De modo que me é completamente impossível falar de Junho sob o ponto de vista da linguagem. Assim como Junho não foi, e nem se exaure, em um evento histórico – mas foi, por definição, um devir – inacabado e ainda aberto a prolongamentos ulteriores –, Junho não foi linguagem, mas uma maquinação coletiva de conteúdo-expressão que decorria de um agenciamento coletivo social múltiplo, febril, e em transe.
A esse ponto de incômodo, eu gostaria de acrescentar um outro. Por um lado, não nos cansamos (embora, devo confessar que eu já) de analisar Junho sob o ponto de vista da sua efetividade; isto é, seus fatos, seus eventos, seus empirismos nus de todo tipo. Mas também sob o ponto de vista do que Junho poderia ter sido e não foi (junho como potência, ou como virtualidade).
Esses dois cacoetes de análise muito provavelmente foram ferramentas úteis de decifração para o calor do momento, mas hoje, temo que eles nos afastem metodicamente, e por hábito, das duas únicas questões concretas que, a meu ver, relacionam Junho ao hoje e aos desafios do presente. As duas únicas dimensões que realmente importam, e que de certa forma se inspiram numa retomada da utilidade e desvantagem da história para a vida. Nova volta no parafuso de Nietzsche, que só reconhecia como justa a crueldade do devir que, como Junho, vinha rasgar o firmamento da História e da tradição.
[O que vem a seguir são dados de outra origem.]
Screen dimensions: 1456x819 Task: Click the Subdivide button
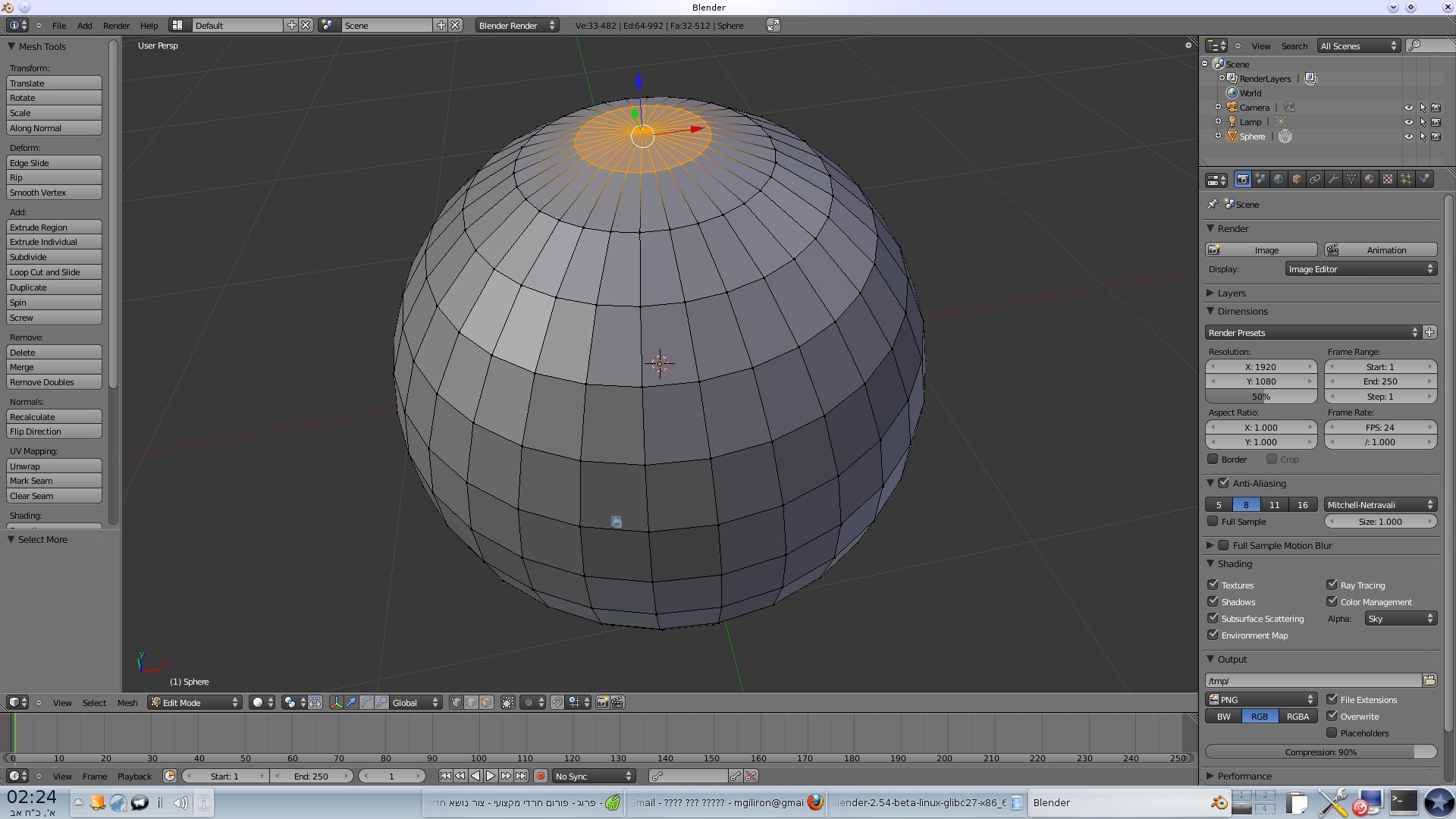click(x=54, y=257)
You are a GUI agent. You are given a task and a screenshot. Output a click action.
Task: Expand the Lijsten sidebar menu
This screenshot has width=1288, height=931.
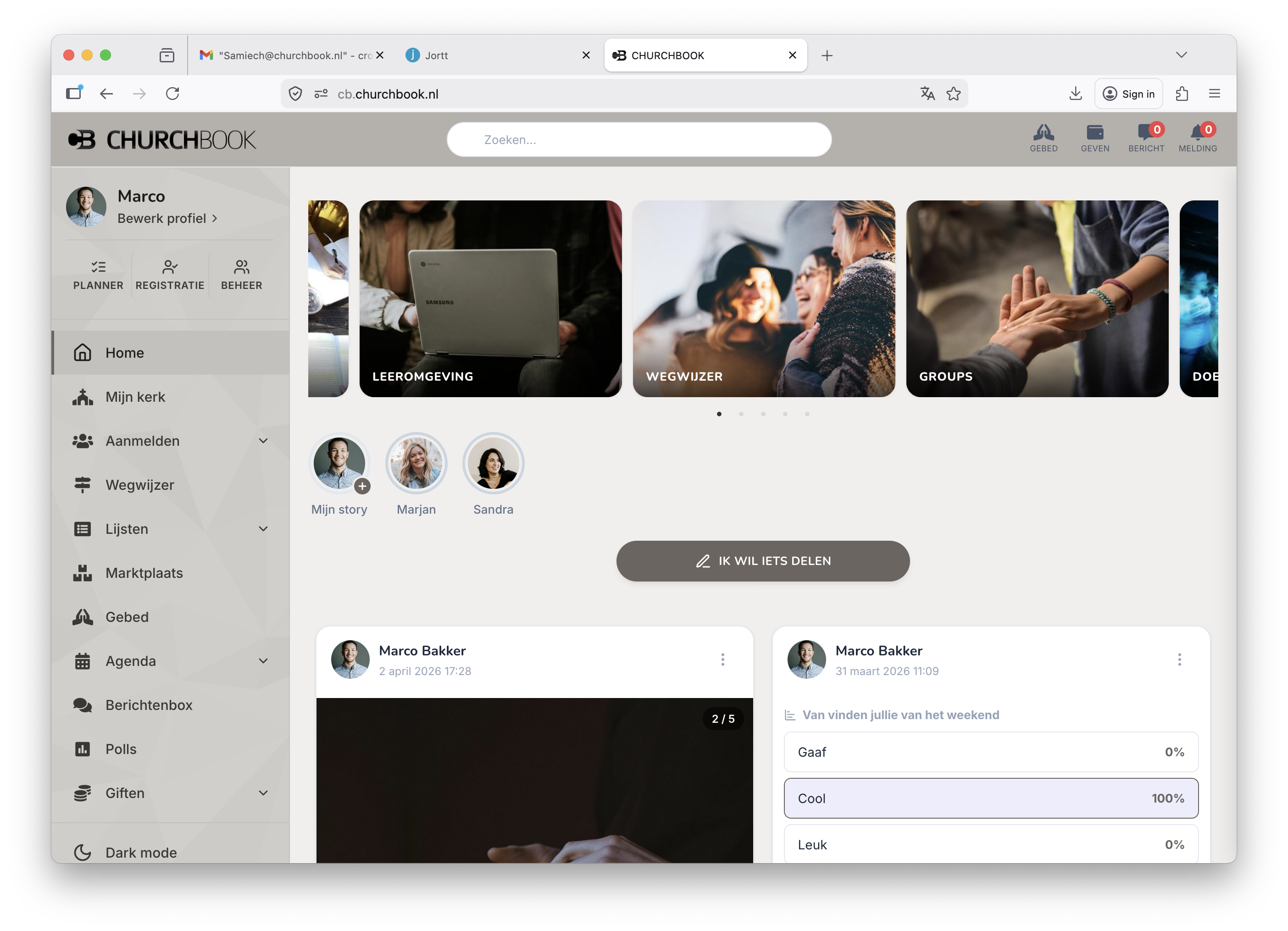(x=263, y=528)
Por um lado, há o que vou chamar de longa trama de Junho. Ela se confunde com a acumulação primitiva de condições de possibilidade, de lutas e de modos de vida múltiplos e contraditórios que confluíram na transversal multitudinária que Junho encarnou. Por outro lado, persiste o desafio verdadeiramente político, na dimensão da ação e da organização dos corpos e dos afetos, de dar linha a essa longa trama de lutas que confluíram e tomaram a transversal de Junho, e que, hoje, precisam procurar pontos de apoio concretos e de desenvolvimento que certamente já são outros. Junho é uma longa trama e uma transversal.
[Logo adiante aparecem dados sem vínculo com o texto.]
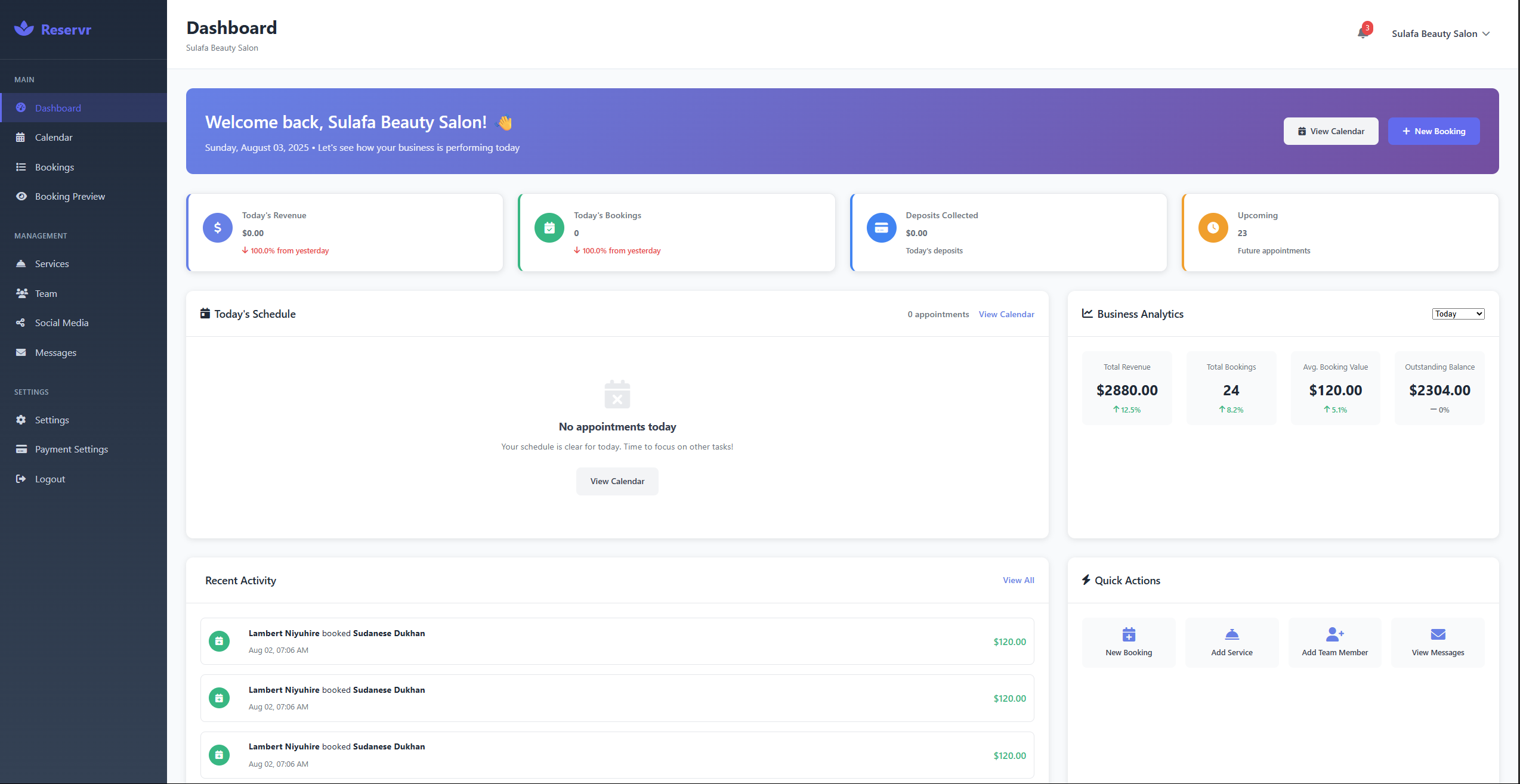
Task: Click the Reservr logo in the sidebar
Action: point(54,29)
Então, falo das estruturas, que funcionam como meios de tensão da ecologia política de Junho, mas que, justamente ao tensioná-la, ao mesmo tempo acabam designando o conjunto concreto de condições que “possibilitaram os possíveis” de Junho. Em seguida, vou puxando de maneira fragmentária e incompleta alguns dos fios que compõem a meu ver a longa trama de Junho.
A acumulação das singularidades das lutas que encontraram em junho uma transversal que lhes permitia saírem de seus impasses de singularização e aceder a um terreno comum e incompleto de novas lutas. Todo o problema que subjaz à “longa trama de Junho” é o do acoplamento sociotécnico entre estruturas e singularidades; o do evento de composição social de uma “possibilitação dos possíveis”.
2 Estruturas
A longa trama de Junho é feita de duas dimensões: 1) Um complexo de estruturas reais, ao mesmo tempo globais e locais, em que essas lutas se apoiavam conjunturalmente, e de maneira antagonista colocavam as singularidades do campo social em tensão e em movimento; 2) A acumulação primitiva de lutas encampadas pelas singularidades que tentavam fazer bola de neve e multidão; lutas que precederam Junho e que, pouco a pouco, foram forjando uma “possibilitação dos possíveis” que Junho terminou por nomear, e sobretudo por encarnar, como um efeito de expressão – e isso procede de uma articulação efetiva entre as dimensões do global e do local.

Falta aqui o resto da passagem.